The expectations we have of machines are flawed. We create technology in juxtaposition to our own biological substrate, expecting some degree of sentience – which isn’t exactly a technological property. Humanizing machines became a major glitch in our human-computer interaction model, where trust is something intrinsically absent. Today we have to “trust” more and more devices and things which actually are artificial, things which make decisions based solely on algorithms.


03 12 2022 2 - 5pm
Workshops (in english)

Investigating unsecured webcams
Caroline Buttet 2pm

There are an estimated 770 million surveillance cameras around the world. Some of them still have a default password and username, making them entirely accessible by anyone with an internet connection. In this workshop, participants will learn more about those unsecured feeds; how they are collected and why they are publicly accessible. In the spirit of the interactive piece Virtual Peephole, participants will be given the tools to explore unsecured camera feeds and curate a selection of videos of their choice. Based on this curation, participants will speculate and imagine how those selected feeds could be displayed to the public.

Martin Nadal 03:30pm

“FANGØ” is a defense weapon against surveillance capitalism. Disguised as a mobile phone charger, a microcontroller takes control of the smartphone in which it is plugged in. Making queries to Amazon, Google, and other search engines, uploading videos on YouTube, liking random photos on Instagram, it aims to deceive data brokers, and disrupt the data capturing process.
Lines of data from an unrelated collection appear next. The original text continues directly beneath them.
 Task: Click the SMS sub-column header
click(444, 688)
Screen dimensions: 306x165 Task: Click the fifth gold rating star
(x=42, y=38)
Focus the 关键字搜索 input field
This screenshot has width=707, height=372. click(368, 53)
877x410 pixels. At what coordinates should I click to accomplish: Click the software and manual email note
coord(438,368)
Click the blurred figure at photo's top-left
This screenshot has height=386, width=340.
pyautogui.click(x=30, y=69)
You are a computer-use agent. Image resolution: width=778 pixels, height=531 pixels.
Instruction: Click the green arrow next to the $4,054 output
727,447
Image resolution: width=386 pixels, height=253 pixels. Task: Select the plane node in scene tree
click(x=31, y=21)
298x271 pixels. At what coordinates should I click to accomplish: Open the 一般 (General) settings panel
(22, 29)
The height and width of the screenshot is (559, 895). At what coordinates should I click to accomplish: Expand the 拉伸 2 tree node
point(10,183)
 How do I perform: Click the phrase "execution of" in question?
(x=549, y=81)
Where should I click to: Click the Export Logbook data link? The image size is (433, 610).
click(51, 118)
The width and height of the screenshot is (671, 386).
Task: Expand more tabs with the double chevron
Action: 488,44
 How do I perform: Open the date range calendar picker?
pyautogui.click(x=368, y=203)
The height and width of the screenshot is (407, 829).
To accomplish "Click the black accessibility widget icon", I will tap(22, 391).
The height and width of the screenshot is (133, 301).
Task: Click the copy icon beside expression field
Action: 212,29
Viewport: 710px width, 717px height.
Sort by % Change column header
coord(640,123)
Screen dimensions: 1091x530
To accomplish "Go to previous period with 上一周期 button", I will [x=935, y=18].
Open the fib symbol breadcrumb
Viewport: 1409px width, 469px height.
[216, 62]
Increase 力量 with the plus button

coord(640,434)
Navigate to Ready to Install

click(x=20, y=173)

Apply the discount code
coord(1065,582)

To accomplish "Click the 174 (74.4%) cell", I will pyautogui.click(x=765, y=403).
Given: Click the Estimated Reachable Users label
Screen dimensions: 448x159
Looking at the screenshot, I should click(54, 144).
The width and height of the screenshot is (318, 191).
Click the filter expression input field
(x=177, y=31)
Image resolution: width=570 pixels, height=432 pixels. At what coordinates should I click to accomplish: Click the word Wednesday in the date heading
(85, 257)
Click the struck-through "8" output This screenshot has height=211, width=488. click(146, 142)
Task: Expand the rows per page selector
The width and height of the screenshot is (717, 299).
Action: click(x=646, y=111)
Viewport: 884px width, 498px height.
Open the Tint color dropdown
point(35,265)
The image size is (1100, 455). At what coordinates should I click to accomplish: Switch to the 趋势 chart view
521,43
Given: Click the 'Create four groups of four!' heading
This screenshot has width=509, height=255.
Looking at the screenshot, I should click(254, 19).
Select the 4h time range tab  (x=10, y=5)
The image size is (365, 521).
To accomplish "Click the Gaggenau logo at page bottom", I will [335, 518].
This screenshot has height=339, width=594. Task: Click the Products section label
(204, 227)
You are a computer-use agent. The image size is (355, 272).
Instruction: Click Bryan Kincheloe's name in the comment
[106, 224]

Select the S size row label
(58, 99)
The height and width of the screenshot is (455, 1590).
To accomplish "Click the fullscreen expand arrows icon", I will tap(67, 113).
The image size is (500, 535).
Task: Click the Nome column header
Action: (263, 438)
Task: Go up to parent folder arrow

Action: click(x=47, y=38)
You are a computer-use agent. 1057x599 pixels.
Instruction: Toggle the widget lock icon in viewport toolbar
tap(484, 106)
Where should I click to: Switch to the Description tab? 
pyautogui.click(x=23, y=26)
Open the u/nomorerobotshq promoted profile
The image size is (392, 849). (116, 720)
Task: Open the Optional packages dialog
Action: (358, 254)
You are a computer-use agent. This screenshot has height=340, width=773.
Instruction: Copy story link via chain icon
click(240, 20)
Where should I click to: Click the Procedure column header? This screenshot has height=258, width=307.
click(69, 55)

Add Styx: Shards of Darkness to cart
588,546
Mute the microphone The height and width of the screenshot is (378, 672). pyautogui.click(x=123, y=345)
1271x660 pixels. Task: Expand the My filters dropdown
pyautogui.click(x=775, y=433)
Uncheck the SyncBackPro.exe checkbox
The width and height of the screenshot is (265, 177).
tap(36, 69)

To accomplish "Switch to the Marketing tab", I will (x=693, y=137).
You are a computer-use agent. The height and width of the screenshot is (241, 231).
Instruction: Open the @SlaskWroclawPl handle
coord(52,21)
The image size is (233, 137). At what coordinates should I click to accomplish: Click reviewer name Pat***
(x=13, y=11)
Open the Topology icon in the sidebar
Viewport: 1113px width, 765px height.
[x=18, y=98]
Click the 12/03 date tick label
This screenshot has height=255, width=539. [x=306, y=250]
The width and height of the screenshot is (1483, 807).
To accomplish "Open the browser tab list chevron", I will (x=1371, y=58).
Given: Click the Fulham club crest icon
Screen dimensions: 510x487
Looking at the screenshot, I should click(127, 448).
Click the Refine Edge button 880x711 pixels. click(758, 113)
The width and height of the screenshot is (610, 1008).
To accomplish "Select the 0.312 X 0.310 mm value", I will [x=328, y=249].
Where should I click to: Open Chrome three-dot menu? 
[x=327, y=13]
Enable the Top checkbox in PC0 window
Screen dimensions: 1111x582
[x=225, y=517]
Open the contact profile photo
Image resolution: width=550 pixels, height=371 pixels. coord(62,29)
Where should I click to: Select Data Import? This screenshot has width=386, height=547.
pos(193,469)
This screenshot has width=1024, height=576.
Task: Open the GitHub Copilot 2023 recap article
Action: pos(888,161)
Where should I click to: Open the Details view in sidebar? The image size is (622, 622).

In this two-part workshop, the artist will introduce participants to the concept of surveillance capitalism and how it works, and he will present examples of works from other artists who examine similar ideas through their work. In the second part, the group will discuss the technical aspects of the “FANGØ” device, and the participants will have the chance to replicate one using their own Raspberry Pi, under the artist’s guidance.